We used the MLR models to determine the FVC trends dominated by climate variables and human impacts (Figure 10). On the condition of climate variables dominated, the comparative result of FVC variation were demonstrated in Figure 10b. Over the entire Qingyang region, 98.73% of the grids displayed a positive trend, with 57.63% located at 0 to 2 × 10−3/a, and the coverage area increased by 39.15% compared to the FVC trend in Figure 10a. The increasing area is mainly located in the northern part of Huan county, eastern part of Huachi, Heshui and Zhengning counties, as well as the southwest part of Ning county and the central part of Xifeng. The grids ranging from 2 to 3 × 10−3/a increased 21.63%, covering the southwest part of Huan county and Huachi county, and the northern part of Heshui county. The grids in the range of 3 to 5 × 10−3/a decreased by 57.48%. The decreasing trend mainly covered the southern part of Huan and Huachi counties, and most of Zhengyuan, Qingcheng, Ning counties, and Xifeng.
The spatial distribution of human variables that impacted the FVC trend are shown in Figure 10c. In all, 85.44% of the grids demonstrated a positive trend, with a decrease of 13.29% comparing to climate variable dominated conditions. The decrease was mainly in the range of 1.5 to 3 × 10−3/a. In contrast, a large increasing trend was discovered from 3 to 5 × 10−3/a, with the area increasing by 25.76%, covering the southwest part of Heshui county, the central part of Ning county, and in Zhenning county.
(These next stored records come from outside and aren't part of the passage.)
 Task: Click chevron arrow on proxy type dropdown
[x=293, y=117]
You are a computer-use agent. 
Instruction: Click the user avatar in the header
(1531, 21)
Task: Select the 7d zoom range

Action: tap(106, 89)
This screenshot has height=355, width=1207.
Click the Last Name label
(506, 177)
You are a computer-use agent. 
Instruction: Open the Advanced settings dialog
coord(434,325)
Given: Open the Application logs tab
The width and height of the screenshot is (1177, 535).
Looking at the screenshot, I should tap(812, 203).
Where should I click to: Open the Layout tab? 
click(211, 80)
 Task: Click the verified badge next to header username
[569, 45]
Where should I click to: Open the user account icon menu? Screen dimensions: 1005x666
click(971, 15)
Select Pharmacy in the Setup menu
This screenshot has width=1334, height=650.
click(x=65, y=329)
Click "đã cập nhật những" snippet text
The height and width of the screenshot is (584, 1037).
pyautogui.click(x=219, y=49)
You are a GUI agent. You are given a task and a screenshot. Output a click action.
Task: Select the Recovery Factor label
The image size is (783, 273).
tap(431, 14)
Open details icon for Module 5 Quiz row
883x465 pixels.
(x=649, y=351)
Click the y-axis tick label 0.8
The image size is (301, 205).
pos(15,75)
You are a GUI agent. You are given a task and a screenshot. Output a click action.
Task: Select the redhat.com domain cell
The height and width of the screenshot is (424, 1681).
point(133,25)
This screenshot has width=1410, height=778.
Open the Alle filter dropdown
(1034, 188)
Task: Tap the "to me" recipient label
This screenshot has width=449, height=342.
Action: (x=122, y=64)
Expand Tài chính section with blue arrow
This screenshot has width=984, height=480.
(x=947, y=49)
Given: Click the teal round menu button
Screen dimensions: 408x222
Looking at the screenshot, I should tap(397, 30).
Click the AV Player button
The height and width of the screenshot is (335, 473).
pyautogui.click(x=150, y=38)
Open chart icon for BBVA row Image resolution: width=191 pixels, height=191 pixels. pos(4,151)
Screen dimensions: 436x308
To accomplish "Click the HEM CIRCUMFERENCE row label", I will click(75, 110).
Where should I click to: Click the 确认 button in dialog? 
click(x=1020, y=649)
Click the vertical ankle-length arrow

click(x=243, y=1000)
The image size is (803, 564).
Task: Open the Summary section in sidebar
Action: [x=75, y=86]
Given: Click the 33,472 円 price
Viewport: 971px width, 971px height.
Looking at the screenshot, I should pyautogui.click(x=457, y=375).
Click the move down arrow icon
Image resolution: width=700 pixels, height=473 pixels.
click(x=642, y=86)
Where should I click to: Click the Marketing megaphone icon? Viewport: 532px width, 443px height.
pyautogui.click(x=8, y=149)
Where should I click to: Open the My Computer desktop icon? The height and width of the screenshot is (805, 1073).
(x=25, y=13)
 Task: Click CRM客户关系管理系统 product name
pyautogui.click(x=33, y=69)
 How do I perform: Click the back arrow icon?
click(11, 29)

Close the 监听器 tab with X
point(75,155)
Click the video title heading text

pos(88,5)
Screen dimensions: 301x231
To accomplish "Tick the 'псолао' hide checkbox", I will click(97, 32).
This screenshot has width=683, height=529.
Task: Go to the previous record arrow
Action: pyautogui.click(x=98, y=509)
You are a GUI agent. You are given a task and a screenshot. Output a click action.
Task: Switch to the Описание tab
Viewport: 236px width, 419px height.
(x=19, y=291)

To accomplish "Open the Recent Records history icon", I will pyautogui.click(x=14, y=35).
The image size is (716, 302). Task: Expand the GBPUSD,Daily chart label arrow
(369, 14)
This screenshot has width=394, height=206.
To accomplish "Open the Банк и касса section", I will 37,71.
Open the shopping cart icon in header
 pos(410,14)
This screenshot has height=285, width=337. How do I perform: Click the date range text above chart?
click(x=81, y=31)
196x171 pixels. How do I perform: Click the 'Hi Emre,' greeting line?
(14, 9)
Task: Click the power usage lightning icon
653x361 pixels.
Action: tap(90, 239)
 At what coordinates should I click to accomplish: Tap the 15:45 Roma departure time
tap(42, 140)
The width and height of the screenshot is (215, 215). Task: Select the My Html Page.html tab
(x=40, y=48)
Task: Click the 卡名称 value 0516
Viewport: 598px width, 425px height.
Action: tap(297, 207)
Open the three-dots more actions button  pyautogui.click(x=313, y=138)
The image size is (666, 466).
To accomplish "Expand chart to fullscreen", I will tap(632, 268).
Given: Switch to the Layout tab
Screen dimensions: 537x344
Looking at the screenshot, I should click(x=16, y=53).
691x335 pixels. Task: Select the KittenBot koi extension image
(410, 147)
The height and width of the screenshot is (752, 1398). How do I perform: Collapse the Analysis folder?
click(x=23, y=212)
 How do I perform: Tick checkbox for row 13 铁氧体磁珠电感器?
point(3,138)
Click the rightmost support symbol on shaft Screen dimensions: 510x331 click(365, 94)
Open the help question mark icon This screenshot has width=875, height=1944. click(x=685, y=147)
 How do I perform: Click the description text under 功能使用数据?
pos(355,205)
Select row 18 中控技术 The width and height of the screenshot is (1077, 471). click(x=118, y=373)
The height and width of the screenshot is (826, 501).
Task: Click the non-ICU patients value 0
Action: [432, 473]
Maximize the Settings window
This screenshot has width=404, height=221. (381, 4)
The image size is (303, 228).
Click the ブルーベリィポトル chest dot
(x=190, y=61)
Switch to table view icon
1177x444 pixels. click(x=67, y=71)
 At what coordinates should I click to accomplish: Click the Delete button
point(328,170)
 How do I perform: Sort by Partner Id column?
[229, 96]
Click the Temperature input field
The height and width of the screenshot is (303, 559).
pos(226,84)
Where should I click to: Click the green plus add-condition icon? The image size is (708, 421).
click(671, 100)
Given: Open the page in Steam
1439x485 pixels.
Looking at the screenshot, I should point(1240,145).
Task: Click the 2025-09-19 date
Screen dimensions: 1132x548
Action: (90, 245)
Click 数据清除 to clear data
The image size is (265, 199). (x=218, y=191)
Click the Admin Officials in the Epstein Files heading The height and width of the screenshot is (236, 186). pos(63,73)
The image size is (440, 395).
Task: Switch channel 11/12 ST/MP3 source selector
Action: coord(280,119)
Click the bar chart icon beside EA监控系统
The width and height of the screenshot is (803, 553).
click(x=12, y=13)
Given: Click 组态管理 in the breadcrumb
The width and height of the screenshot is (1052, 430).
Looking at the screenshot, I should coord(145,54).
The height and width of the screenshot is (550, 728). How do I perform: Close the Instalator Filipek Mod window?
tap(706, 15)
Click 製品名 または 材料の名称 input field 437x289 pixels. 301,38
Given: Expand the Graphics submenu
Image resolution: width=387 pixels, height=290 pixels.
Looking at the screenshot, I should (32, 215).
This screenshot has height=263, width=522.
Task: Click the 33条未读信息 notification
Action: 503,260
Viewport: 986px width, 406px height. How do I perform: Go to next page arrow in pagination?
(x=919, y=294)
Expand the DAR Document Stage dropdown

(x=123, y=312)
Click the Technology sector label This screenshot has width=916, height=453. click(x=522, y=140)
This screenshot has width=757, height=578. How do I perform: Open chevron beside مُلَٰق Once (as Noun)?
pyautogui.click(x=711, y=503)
A total of 14.56% of the grids demonstrated a decreasing trend, and these were in the northwest of Huan county and southeast part of Heshui county.
The contributions of climate and human factors to long-term FVC variation (2000–2019) are shown in Figure 11. In general, the FVC variation is affected by both climate and human factors, with each contributing 54% and 46%, respectively.
On a spatial scale, the area with a positive FVC trend was highly influenced by human activities, with 55.89% of the increasing grids dominated by human activities (with the contribution rate >50%) and 12.08% of the area with a contribution rate of human activities higher than 70%. Human activities most influenced the eastern part of Huachi county, the western part of Heshui county, and the central part of Ning county. The contribution rate ranges from 50 to 70% in most of central Qingyang.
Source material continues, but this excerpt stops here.